Daphne, que tinha ido para o berçário aos 7 meses, passou um tempo em casa, mas, com o nascimento da irmã mais nova, ficou complicado dar atenção às duas. “Quase surtei”, brinca Daniele. A menina foi para um berçário judaico num bairro mais distante.  “Ela passa o dia na escola, faz natação lá, está bem agora. Não tinha criatividade para inventar atividades que a entretessem. Fiquei com pena e coloquei de novo na escola”. A julgar pela calma de Daniele e das crianças, deu certo.

Jogo Rápido

 

Parto: cesárea. Daniele tentou o parto normal nas duas primeiras gestações. “Estava de 42 semanas e fui internada para induzir o parto. Mas, segundo o médico, o procedimento fez a frequência cardíaca do bebê baixar. Esperei dois anos para o corpo se recuperar da cesárea e tentei de novo, com 41 semanas. Meu líquido amniótico tinha secado, e o médico me escorraçou pra maternidade. Já o último parto, foi marcado e acabou sendo mais tranquilo.”

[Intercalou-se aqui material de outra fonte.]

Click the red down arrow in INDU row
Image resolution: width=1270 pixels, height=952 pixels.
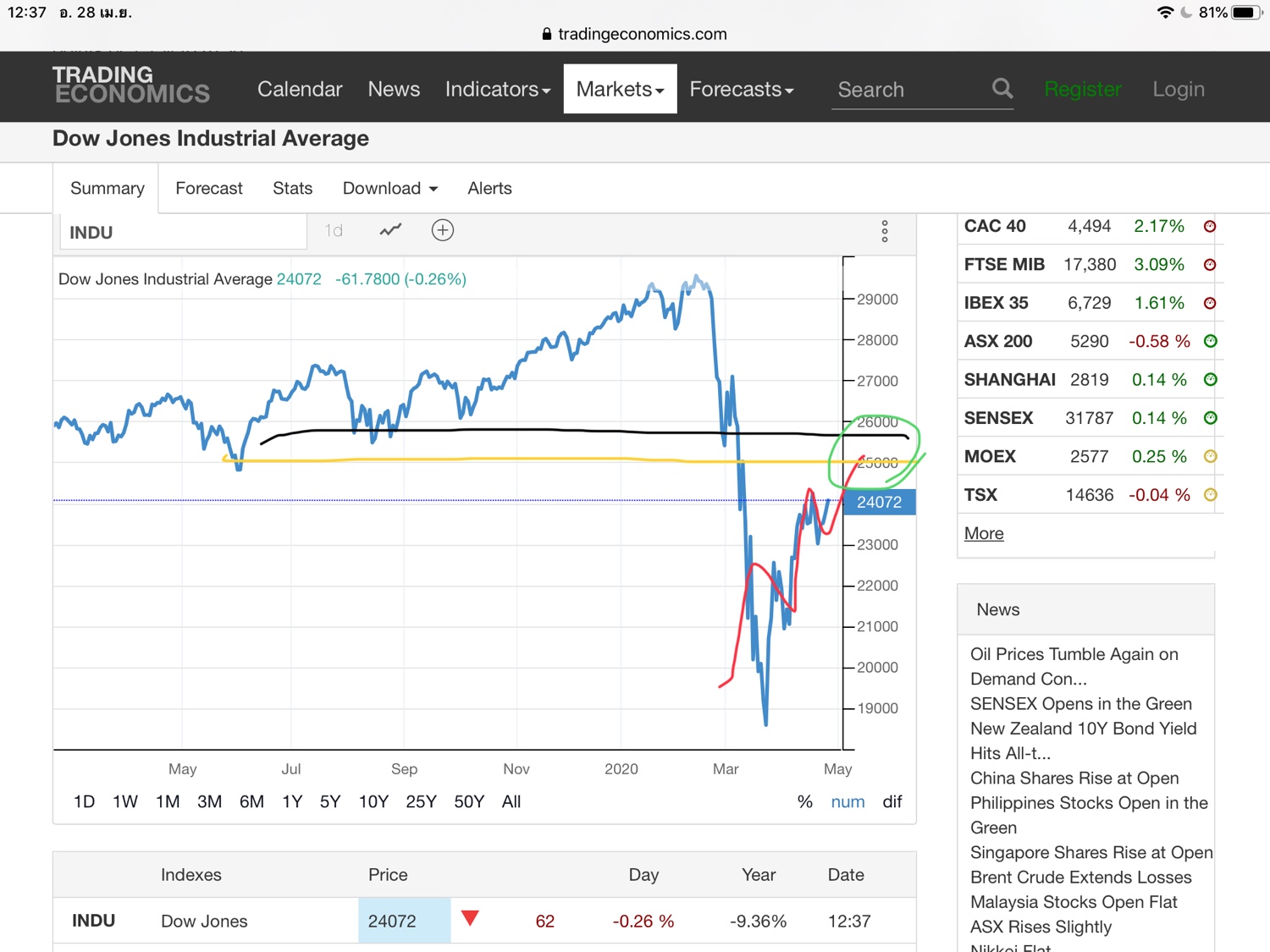click(471, 919)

Amamentação: “A cesárea foi traumática, o bebê tremia e me disseram que estava com fome. Não sabia que o leite não descia de cara e aceitei que dessem complemento já no hospital. Durante 6 meses, dei o peito e mamadeira, mas era muito complicado. As duas mais novas mamaram no peito sem precisar de complementação”.

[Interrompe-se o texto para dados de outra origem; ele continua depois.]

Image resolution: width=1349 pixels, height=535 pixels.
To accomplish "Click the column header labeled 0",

Hora de dormir: “A primeira palavra que o Arie falou foi “Qué saí”. Nisso eu percebo que errei, colocava de castigo no bercinho, e ele não queria dormir lá. Hoje faço de tudo pra que ele durma na própria cama, mas é difícil. A Daphne é só deixar com paninho e chupeta que dorme. A Sharon também é tranquila”.

Comida Kosher: “Compramos alimentos com o símbolo Kosher ou o selo Kosher. Também seguimos as listas da BDK e da LPK (bdk.com.br e lpk.com.br), com produtos alimentícios de supermercado que podemos comer. A lista tem, por exemplo, alguns salgadinhos, pão de forma e alguns picolés. Restaurantes, só os Kosher.”